Итак, считаем вместе. Сюжет под первым номером откроет дверь в историю, которая построена на взятии-вторжении-борьбе-осаде города. Тут, впрочем, надо помнить, что «город» – это образ, в котором места столько, что он легко вместит и воинов отряд, забравшихся в коня у стен священной Трои, и Нарнии поля, и лодку старика, что плыл всю жизнь по морю, и душу рыбы той, что билась так свирепо, отчаянно и смело, как бился с жизнью он. Второй сюжет про путь, проложенный домой, который, как и город, вмещает сразу много: и собственно дорогу, и встречи, и преграды, и виды, и закаты, и, знаете ли, что? Он может длиться год, а может только день и даже при желании случиться прямо здесь, внутри, а не снаружи, представ как возвращение к оставленному в прошлом, забытому, возможно, какому-нибудь чувству, какому-нибудь слову, какому-нибудь богу, а может быть, и чуду.

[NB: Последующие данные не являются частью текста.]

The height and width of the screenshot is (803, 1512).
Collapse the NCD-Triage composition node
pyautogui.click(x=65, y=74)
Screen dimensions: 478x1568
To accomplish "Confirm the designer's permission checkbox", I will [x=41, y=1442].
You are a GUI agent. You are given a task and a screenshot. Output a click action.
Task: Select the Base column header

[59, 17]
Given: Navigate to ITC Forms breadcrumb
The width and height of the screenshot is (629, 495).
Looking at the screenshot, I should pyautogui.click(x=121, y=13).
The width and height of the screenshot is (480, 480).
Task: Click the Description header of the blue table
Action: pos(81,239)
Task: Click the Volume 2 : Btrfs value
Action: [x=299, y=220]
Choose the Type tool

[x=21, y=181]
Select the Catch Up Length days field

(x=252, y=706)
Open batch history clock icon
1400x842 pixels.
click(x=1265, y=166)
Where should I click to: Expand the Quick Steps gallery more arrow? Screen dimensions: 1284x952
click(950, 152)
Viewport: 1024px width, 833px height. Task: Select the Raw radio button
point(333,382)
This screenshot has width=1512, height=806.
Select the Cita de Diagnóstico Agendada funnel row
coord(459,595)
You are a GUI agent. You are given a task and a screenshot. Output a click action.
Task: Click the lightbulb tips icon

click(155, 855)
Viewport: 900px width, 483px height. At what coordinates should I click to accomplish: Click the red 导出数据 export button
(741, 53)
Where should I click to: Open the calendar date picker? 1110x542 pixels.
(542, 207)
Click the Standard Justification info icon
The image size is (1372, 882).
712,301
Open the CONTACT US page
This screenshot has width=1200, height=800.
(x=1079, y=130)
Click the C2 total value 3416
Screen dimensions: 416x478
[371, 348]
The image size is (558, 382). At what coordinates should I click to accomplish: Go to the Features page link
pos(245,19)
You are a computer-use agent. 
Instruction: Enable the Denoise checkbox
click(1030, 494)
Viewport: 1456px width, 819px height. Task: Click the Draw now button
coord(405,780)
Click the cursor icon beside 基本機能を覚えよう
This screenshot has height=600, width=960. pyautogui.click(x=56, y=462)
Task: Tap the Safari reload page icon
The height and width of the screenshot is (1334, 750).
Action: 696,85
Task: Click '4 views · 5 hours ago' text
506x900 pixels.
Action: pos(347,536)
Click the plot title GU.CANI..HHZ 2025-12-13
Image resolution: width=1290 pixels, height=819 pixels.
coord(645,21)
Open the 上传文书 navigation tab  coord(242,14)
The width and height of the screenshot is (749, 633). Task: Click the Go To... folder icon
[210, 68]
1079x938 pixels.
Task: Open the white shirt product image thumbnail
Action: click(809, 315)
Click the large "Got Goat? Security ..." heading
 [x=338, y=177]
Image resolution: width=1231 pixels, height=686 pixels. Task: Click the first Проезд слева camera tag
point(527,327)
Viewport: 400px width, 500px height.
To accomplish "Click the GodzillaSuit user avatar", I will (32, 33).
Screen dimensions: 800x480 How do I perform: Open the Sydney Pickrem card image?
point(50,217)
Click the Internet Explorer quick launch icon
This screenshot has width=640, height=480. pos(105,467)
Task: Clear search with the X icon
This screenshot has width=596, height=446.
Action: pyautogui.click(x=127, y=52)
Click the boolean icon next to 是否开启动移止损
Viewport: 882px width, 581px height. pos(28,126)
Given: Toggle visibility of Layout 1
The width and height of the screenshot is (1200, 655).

Потом сюжет про поиск – история здесь тоже, как те, что до нее, петляет между образов, поскольку слово «поиск» огромно, как и все, включенное в него. И, наконец, тот самый – последний в списке Борхеса – сюжет, который, кажется, смутил своим названием и крепких атеистов, и хрупких с виду гностиков, а «верующих немного» – завел в тупик намеком. Четвертому сюжету он дал подзаголовок: «Самоубийство бога». Что Борхес в эту фразу на самом деле вкладывал, не совестно раздумывать в течение романа и сборника рассказов, поэмы, как у Гоголя, и длинного трактата. Милович-Шералиева трактует все «по-быстрому»: она на место бога спокойно ставит «всякого» – вполне себе «нормального», обычного героя, играющего в книге, спектакле или фильме решающую роль и доблестно, осмысленно идущего вперед, навстречу верной гибели от рук врагов каких-нибудь, стихий природных, может, а может быть, и бога – того или другого, «какого-нибудь» снова. Считал ли так сам Борхес? Сказать наверняка уже ведь и нельзя. Но если вспомнить робко, что Борхес был не только носителем фантазий, создателем теорий, любителем историй, скрывающих под масками вселенные и сказки, – но также и поэтом, а значит, верил в силу, взрывающую слово, то бог там был не гостем, зашедшим по ошибке, а кем-то, кого ждали, кого любили сильно: Кумиром или Магом, Творцом или Тираном, упавшим с пьедестала, уставшим слишком рано, сбежавшим или свергнутым, покончившим со схемой, в которую он был когда-то помещен. И тут мы возвращаемся к источнику всех ссор, взаимных обвинений, всех споров и волнений. Мы снова, как вначале, подходим к этой теме – прочтения истории, ее интерпретаций.